Brandon Wilson: It’s a road trip movie except they really never go to another place. It’s really just about going down this particular road, which is the longest street in southern California, one of the longest streets in America. Music is really important which is where Melinda comes in and they had to have a really killer soundtrack if they were in the car the whole time. The music really complements the film and sort of speaks to where they’re at emotionally and it brought a lot so we’re really grateful for Malinda and all the artist who contributed.
Can you talk about the music really quickly? How was the process of putting that all together?
Malinda LeBeau: It actually was predestined. The music just fit the film and the vibe of the film. “Loud Love” and “Ariel’s Verse” are two of the records in the film and it just works with the theme of Sepulveda and it was God.
Jena English: I actually know, from college, her producer that works with her and I reached out to him and I said, “Hey do you have any artist that would love to have their music in a film” and he hooked me up with Melinda and we all, the cast and me and Brandon, just fell in live with her music and picked two songs to be in there.
Has it played here yet already?
Brandon Wilson: No. This is its world premiere and the only time its scheduled to play. This festival we will be sending it out and hopefully get invitations from a lot more. Hopefully it will be kind of set in the city and then well see down the road what happens as far as the bigger distribution.
Can you speak on working in Uganda for this film and the cast?
Mira Nair: Well Uganda is my home for the last 27 years so it was a real joy and a privilege to make this film from inside, from within. The color of Uganda, the redness of the earth, the green of the flora, the sassiness of the prints that people wear, the style and the dignity of its people. It was a total joy to capture that and all that sass and that life is quality that whatever little you may have you are going to live fully. That is what the Queen of Katwe captures in the story of this 10year old plucky girl who has a gift for chess.
What does it mean for you to be here tonight?
Mira Nair: I’m thrilled to be here in my other home of New York City. Especially at the Urban World Festival because the festival reflects the world I live in. I am part of that urban world and Queen of Katwe is very much front and center in the urban world except set in Africa my other home in Kampala Uganda so welcome to Queen of Katwe.
I know that you are very selective with your roles so can you tell us about your character Robert? How did you decide to take on the role?

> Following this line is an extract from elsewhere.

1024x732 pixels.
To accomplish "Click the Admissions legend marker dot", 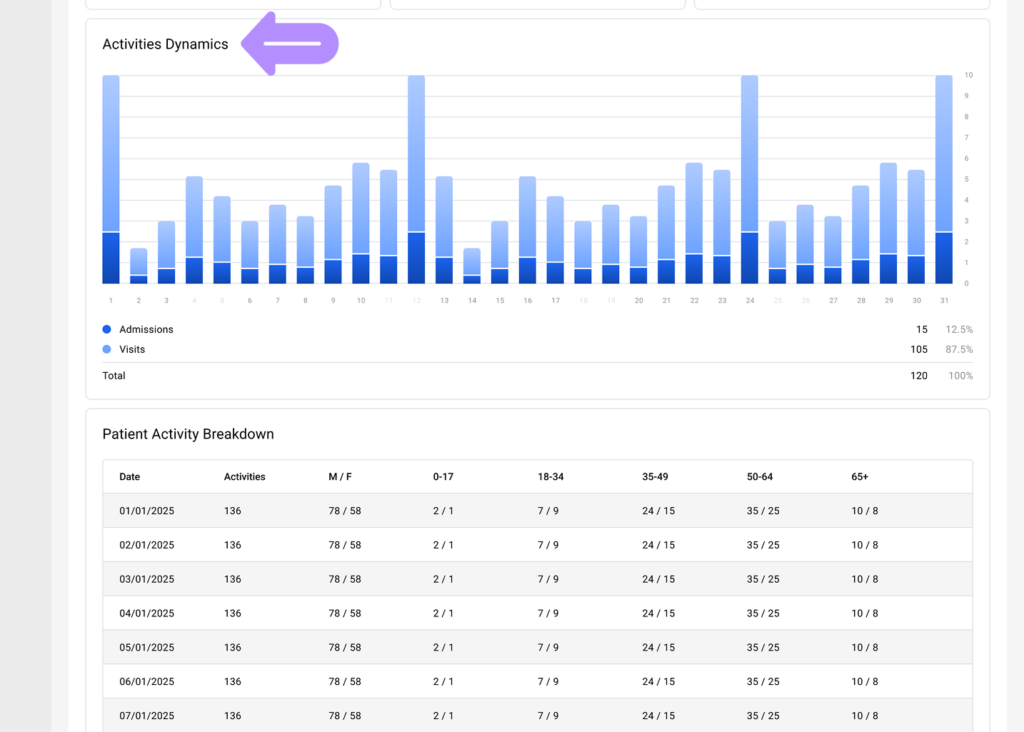I will tap(107, 329).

David Oyelowo: Robert is a chess coach who discovers this girl, Phiona, who has this incredible chess playing talent and helps guide her towards becoming a champion. I just felt reading it that this is a love letter to my daughter its something I would want her to know, which is that no matter who will try to marginalize her no matter her circumstances she can go on and achieve anything she can as long as she applies herself. I think that that is a great message to be coming out of Africa because it’s a universal one and it is certainly one that I am a fan of as a father.

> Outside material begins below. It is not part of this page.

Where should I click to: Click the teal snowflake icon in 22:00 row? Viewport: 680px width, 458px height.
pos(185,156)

Has your appreciation for chess grown since doing this film?
David Oyelowo: Yeah it has because as illustrated in the film chess is very much a metaphor for life. You know your goal is to get to the king but if you try and get there too soon you’ll get picked off and you have to anticipate your opponents move, you have to think a couple of moves ahead in order to succeed and I think that definitely applies to life.
David Oyelowo: As we know intolerance is something that is very much at the fall at the moment and I think the way you break down intolerance is understanding. Intolerance and prejudice is based on fear, but if you can relate to a young black girl from Uganda because she goes through journey that is a kin to yours then I think that breaks down prejudice. It illustrates that we are more alike than we are different and I think that that helps it’s a bond in the times were in right now.
The film festival is presented by HBO and Revolt.